**Given request**: Please reproduce the material beginning with the line containing "Given: Click the checking progress bar" and ending after the line containing "[x=11, y=83]", swapping "progress bar" for "status bar" and leaving everything else unchanged.

※ ※ ※

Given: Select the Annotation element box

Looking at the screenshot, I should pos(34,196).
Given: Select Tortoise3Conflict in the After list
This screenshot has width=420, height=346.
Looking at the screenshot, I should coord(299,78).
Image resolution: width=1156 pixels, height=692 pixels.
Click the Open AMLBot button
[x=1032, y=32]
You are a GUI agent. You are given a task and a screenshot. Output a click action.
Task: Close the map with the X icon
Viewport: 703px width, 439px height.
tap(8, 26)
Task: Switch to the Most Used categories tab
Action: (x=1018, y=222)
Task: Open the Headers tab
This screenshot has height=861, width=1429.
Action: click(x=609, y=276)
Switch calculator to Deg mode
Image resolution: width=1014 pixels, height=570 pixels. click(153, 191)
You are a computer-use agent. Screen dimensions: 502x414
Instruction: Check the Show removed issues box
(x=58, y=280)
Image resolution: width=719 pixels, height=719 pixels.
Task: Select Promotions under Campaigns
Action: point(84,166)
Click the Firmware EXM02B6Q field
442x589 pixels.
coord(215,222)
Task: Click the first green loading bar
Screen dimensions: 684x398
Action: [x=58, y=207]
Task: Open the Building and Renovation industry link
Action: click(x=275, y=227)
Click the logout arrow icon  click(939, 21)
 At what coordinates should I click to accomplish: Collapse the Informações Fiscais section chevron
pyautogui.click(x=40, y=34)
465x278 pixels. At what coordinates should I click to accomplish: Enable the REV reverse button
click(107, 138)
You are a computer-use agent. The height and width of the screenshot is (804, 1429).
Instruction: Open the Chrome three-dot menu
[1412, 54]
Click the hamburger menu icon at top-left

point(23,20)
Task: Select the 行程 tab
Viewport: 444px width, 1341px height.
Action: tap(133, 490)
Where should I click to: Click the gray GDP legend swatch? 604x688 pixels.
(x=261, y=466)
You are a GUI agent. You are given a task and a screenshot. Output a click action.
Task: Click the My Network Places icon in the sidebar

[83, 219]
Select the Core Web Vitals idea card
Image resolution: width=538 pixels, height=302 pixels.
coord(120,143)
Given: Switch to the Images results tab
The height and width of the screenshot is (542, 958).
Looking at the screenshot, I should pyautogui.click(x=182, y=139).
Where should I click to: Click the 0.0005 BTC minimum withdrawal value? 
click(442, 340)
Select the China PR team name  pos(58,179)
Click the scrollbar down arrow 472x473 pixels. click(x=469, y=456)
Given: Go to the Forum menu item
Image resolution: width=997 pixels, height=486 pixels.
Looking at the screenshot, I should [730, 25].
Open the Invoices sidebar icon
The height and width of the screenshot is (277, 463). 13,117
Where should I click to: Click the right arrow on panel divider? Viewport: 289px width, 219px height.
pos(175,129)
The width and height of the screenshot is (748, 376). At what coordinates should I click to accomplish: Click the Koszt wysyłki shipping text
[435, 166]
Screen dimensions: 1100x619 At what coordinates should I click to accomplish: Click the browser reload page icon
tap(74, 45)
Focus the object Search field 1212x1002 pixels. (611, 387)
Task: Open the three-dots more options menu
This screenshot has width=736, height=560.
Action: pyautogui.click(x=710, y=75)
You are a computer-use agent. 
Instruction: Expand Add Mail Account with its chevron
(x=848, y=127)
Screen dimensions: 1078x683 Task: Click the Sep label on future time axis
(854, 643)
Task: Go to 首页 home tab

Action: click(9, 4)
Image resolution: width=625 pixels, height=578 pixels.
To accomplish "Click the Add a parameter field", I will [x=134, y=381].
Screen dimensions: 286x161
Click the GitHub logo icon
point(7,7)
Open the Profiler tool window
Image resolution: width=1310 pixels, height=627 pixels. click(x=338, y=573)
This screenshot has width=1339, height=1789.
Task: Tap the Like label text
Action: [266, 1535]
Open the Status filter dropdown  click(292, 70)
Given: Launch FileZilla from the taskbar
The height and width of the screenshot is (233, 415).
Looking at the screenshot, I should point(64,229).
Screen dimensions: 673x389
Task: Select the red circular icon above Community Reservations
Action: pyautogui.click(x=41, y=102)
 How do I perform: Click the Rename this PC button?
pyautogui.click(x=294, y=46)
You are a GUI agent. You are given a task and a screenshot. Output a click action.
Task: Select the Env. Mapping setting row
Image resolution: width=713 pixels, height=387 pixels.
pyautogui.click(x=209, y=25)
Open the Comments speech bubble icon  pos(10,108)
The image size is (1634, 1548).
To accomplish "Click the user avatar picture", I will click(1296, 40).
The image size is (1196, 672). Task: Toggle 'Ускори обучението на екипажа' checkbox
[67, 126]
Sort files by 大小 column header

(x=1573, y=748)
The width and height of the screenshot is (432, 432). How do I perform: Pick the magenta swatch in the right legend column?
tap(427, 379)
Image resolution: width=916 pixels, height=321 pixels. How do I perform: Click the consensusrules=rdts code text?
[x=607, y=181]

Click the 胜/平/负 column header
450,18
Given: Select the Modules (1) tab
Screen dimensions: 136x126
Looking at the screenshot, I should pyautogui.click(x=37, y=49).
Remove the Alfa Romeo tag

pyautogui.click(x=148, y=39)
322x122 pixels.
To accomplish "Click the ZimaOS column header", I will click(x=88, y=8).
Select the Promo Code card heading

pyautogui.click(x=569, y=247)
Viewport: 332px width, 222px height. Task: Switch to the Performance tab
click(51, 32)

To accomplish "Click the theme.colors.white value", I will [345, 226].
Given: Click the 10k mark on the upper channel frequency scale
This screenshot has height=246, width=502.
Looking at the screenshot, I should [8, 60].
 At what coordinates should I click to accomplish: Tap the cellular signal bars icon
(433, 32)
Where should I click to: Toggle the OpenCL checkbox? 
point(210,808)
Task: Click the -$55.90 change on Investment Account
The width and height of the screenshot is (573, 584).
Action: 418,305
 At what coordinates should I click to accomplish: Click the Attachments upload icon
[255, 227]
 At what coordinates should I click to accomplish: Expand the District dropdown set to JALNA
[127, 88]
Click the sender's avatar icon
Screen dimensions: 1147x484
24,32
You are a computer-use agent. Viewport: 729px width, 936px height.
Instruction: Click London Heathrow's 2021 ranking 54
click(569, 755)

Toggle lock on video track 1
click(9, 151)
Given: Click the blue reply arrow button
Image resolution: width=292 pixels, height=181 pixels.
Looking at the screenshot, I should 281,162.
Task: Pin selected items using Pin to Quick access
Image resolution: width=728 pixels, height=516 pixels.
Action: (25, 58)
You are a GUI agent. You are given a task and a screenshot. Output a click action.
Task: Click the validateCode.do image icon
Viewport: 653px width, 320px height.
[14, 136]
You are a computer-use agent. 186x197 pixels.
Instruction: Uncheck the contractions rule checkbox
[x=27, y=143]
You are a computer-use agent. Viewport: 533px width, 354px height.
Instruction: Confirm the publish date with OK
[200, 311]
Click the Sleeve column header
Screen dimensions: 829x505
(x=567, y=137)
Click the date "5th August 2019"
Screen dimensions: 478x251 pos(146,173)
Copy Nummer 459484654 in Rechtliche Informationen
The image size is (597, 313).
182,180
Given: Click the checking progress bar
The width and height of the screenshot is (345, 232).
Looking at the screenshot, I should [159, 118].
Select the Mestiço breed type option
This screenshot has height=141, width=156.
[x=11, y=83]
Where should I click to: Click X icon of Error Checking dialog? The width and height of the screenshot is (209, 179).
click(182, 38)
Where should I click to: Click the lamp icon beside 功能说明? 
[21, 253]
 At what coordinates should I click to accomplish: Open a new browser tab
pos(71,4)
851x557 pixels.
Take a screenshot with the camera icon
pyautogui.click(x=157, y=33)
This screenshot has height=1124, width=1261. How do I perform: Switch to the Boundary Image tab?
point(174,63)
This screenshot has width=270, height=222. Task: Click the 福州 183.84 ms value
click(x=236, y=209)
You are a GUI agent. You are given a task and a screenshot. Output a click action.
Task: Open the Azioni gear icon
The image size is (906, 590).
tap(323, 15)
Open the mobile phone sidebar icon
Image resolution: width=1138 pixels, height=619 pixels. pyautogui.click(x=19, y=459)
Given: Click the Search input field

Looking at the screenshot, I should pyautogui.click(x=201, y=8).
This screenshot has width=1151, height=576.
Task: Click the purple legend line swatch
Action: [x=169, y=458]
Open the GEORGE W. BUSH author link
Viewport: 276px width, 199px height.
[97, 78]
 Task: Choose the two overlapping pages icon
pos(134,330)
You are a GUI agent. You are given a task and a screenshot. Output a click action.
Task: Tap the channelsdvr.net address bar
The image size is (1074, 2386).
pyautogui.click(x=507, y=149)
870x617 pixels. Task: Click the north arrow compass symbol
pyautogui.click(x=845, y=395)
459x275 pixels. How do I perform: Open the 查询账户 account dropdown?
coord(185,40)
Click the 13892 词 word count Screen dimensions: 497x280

※ ※ ※

**Task solution**:
Given: Click the checking status bar
The width and height of the screenshot is (345, 232).
Looking at the screenshot, I should [159, 118].
Select the Mestiço breed type option
This screenshot has height=141, width=156.
[x=11, y=83]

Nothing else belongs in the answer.